The tree may have multiple levels, indicated by parentheses. Now I want to add a number, say, 10, to the top level numbers (branch lengths). Here there are only three top level numbers: 22, 76, 35. After the convertion the string should look like:

((A:14,B:43):32,C:86,(D:54,(E:87,F:28):17):45);

I have tried my best thinking out a proper regex, but finally admitted my limitation. How can it be done really?

Community
  • 1
  • 1
Qiyun Zhu
  • 125
  • 1
  • 8
  • 4
    I'd simply parse the string into an actual tree hierarchy of objects, do your work and serialize the tree back into a string. I don't know if that's feasible in your situation, but it seems like the logical way to do it. – Mattias Buelens Jul 31 '12 at 13:51
  • 1
    Have you considered [BioPerl](https://metacpan.org/release/BioPerl)? I believe it includes tools for parsing and manipulating your tree thingy. I don't know much about it, but a search for [newick](https://metacpan.org/search?q=newick) turned it up and I was already guessing something like that existed under that banner. – zostay Jul 31 '12 at 13:52
  • [Bio::PhyloNetwork](http://search.cpan.org/perldoc?Bio%3A%3APhyloNetwork) perhaps. – TLP Jul 31 '12 at 16:42
  • Thanks guys for recommending Bioperl. I had it installed in my own workstation. It does have extensive tree functions. But for this particular thing I just figure it may work in computers without Bioperl. For example, an office Mac desktop. So a general solution without special libraries may be better. – Qiyun Zhu Aug 01 '12 at 20:56

4 Answers4

1

Although I would opt for parsing the whole tree, the problem can be solved when using only regexes:

use strict; use warnings; use feature qw(say);
my $string = "((A:14,B:43):22,C:76,(D:54,(E:87,F:28):17):35)";
$string =~ s/^\(//;
$string =~ s/\)$//;
$string =~ s{
    \G ((?&PRELEM)) : (\d+) (,|$)
    (?(DEFINE)
        (?<SUBLIST> [(] (?&ELEM)(?:,(?&ELEM))* [)] )
        (?<ELEM> (?&PRELEM) : \d+ )
        (?<PRELEM> (?:[A-Z]|(?&SUBLIST)) )
    )
 }{"$1:".($2+10).$3}gex;
 say "($string)";

Prints ((A:14,B:43):32,C:86,(D:54,(E:87,F:28):17):45).
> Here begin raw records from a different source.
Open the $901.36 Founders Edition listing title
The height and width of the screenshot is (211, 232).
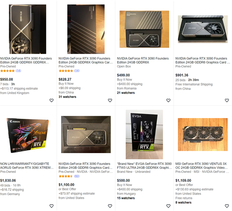[x=202, y=60]
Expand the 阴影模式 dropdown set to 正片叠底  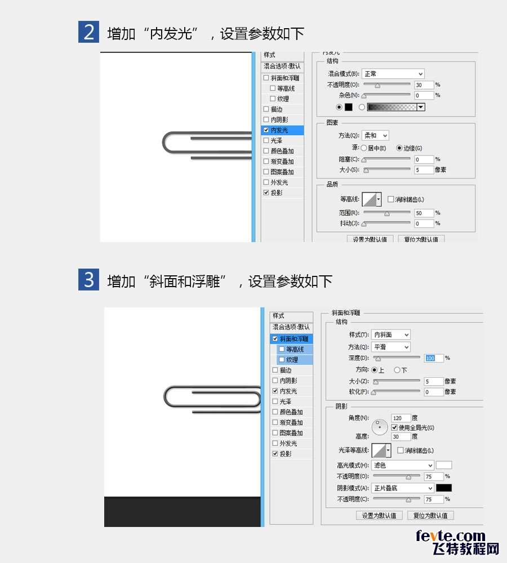pos(402,488)
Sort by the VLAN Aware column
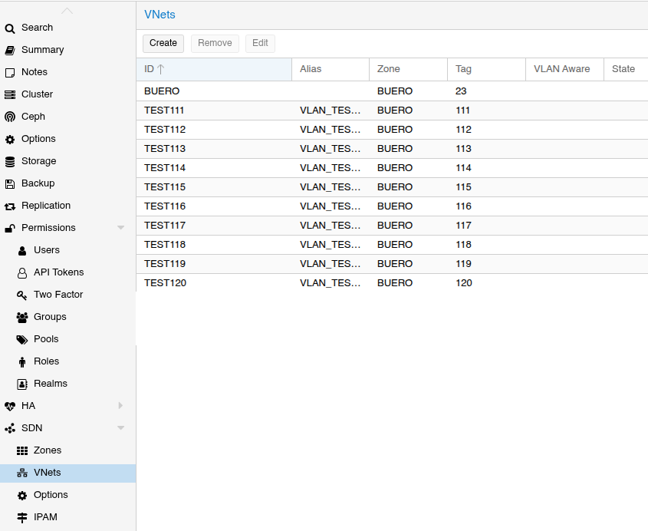Screen dimensions: 648x531 click(x=563, y=69)
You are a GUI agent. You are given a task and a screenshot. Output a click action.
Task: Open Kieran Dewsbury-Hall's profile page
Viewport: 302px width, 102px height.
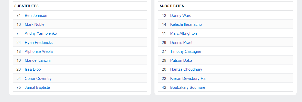(x=189, y=79)
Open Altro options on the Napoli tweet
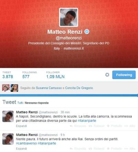Image resolution: width=138 pixels, height=152 pixels. [130, 126]
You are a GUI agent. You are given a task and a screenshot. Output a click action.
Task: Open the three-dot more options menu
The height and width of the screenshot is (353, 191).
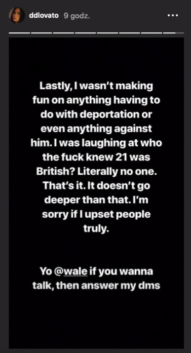[x=173, y=16]
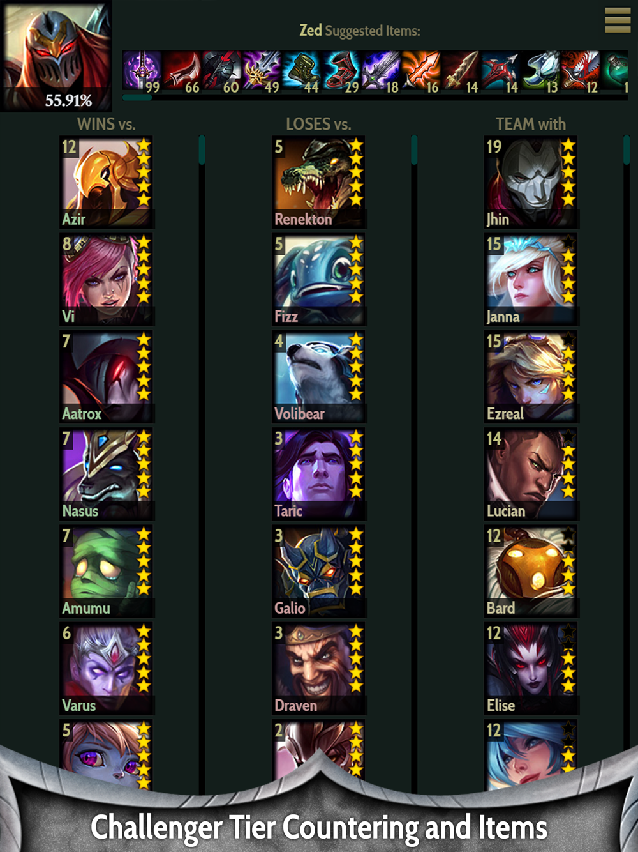The height and width of the screenshot is (852, 638).
Task: Select Fizz in the LOSES vs. column
Action: point(319,280)
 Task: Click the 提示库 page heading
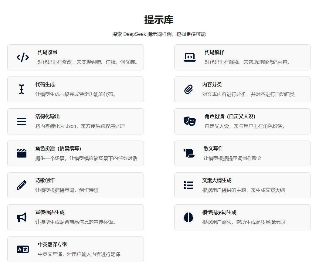coord(159,20)
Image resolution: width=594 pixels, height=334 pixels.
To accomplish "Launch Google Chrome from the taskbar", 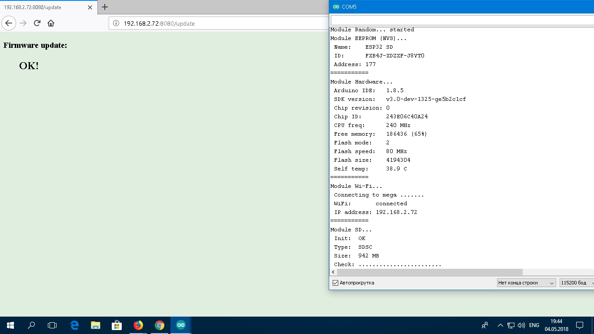I will click(160, 325).
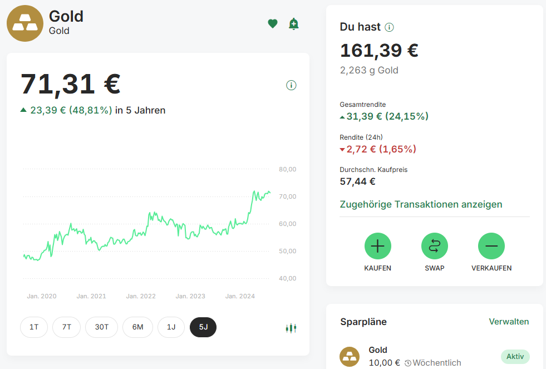546x369 pixels.
Task: Switch chart to candlestick view
Action: [291, 328]
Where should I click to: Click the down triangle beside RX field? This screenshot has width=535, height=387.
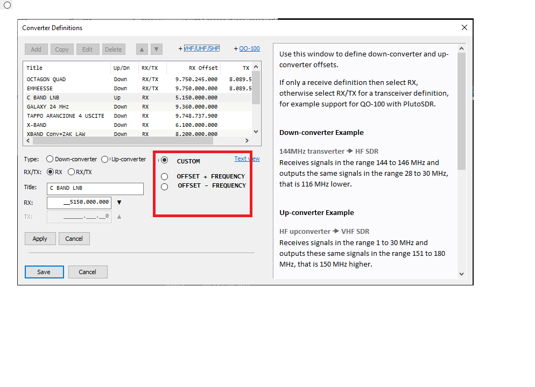click(119, 203)
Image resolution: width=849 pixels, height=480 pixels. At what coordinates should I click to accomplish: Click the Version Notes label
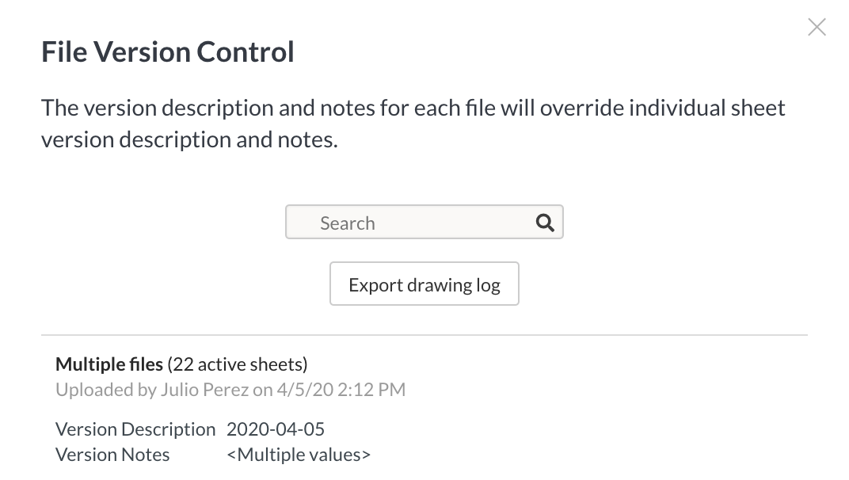pyautogui.click(x=112, y=455)
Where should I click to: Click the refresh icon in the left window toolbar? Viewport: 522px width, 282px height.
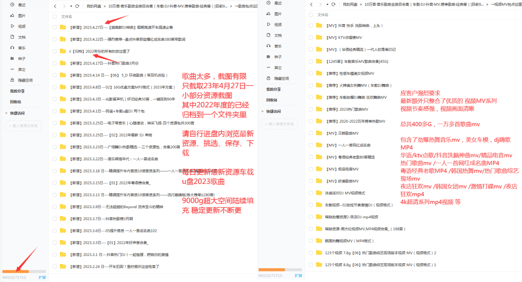(77, 6)
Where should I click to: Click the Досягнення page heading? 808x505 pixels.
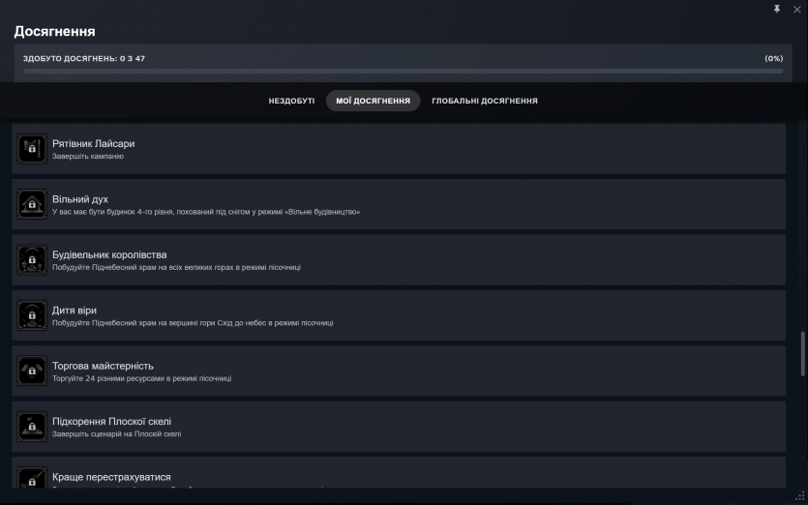tap(54, 32)
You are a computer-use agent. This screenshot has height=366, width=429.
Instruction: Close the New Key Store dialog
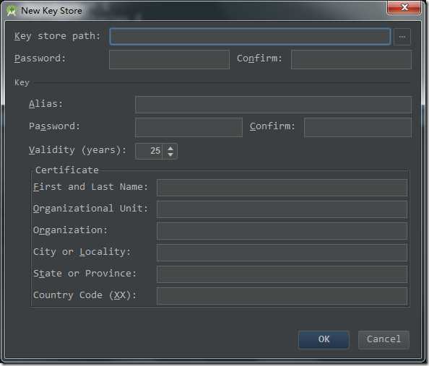coord(404,7)
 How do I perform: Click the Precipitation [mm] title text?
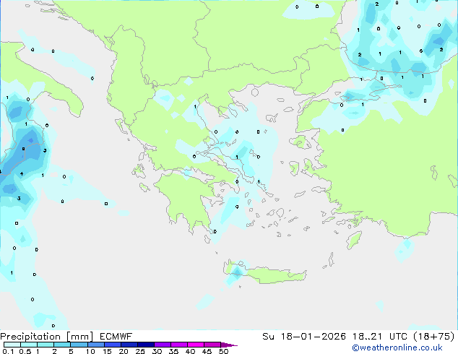pos(46,336)
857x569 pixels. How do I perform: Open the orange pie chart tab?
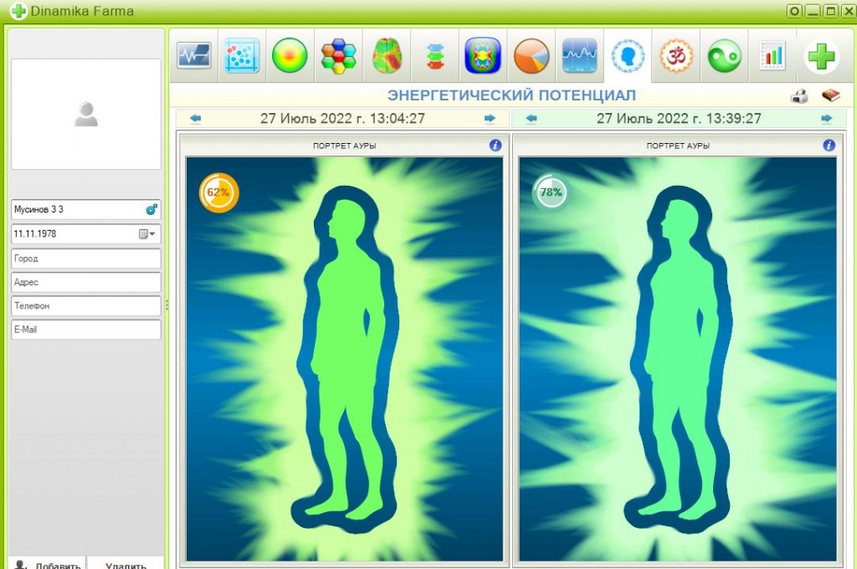pyautogui.click(x=531, y=56)
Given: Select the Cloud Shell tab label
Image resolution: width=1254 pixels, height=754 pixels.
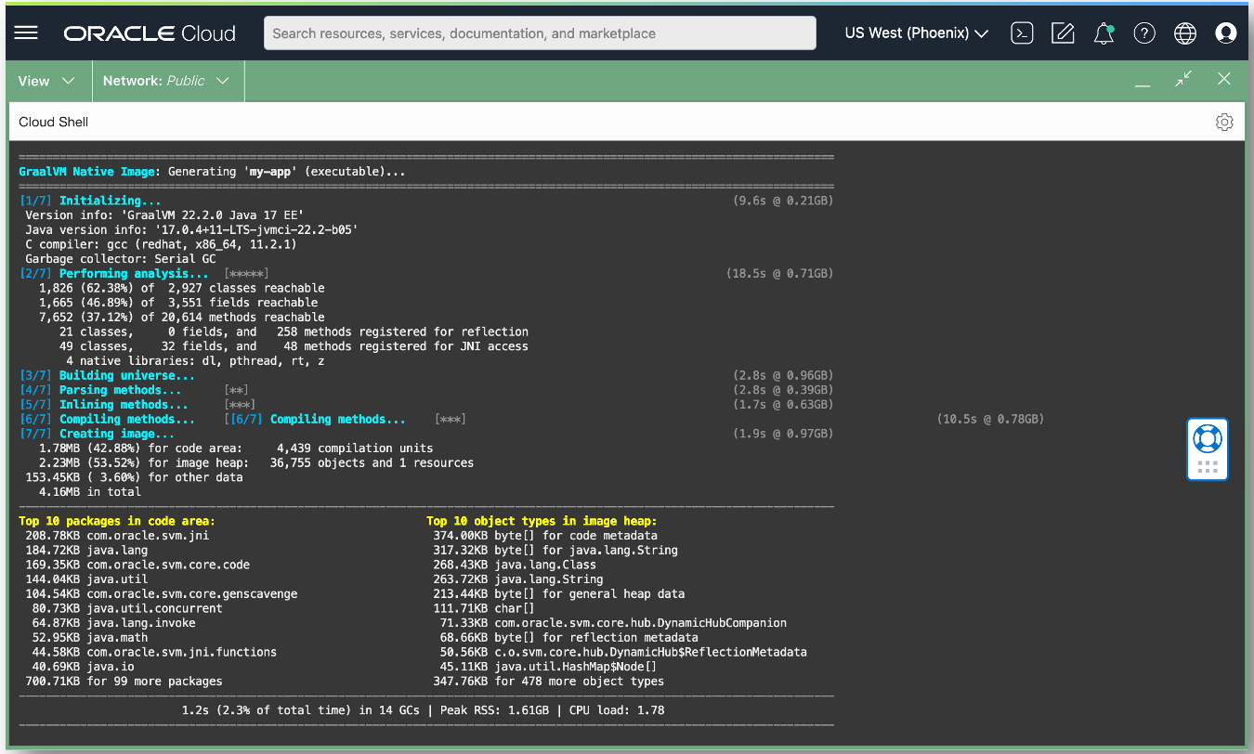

I define a small grammar for top-down recursive parsing, please adapt as needed. On the top level, we have uninteresting Pre-Elements, which we store in $1 They can be a single letter or a tree enclosed in parenthesis. After a : comes the number which we want to increment, stored in $2. It is followed by the end of string or a comma. We match iteratively, starting where the last match left of (Symbolized by the /g option and the \G assertion). The addition happens when we build the substitution string (We are using the /e option).

amon
  • 57,091
  • 2
  • 89
  • 149
1
s/(?:^\(|(\((?:(?>[^()]*)|(?1))*\)))\K|:\K([0-9]+)/$2?$2+10:""/ge

Match either things you want to skip or digits preceded by a :.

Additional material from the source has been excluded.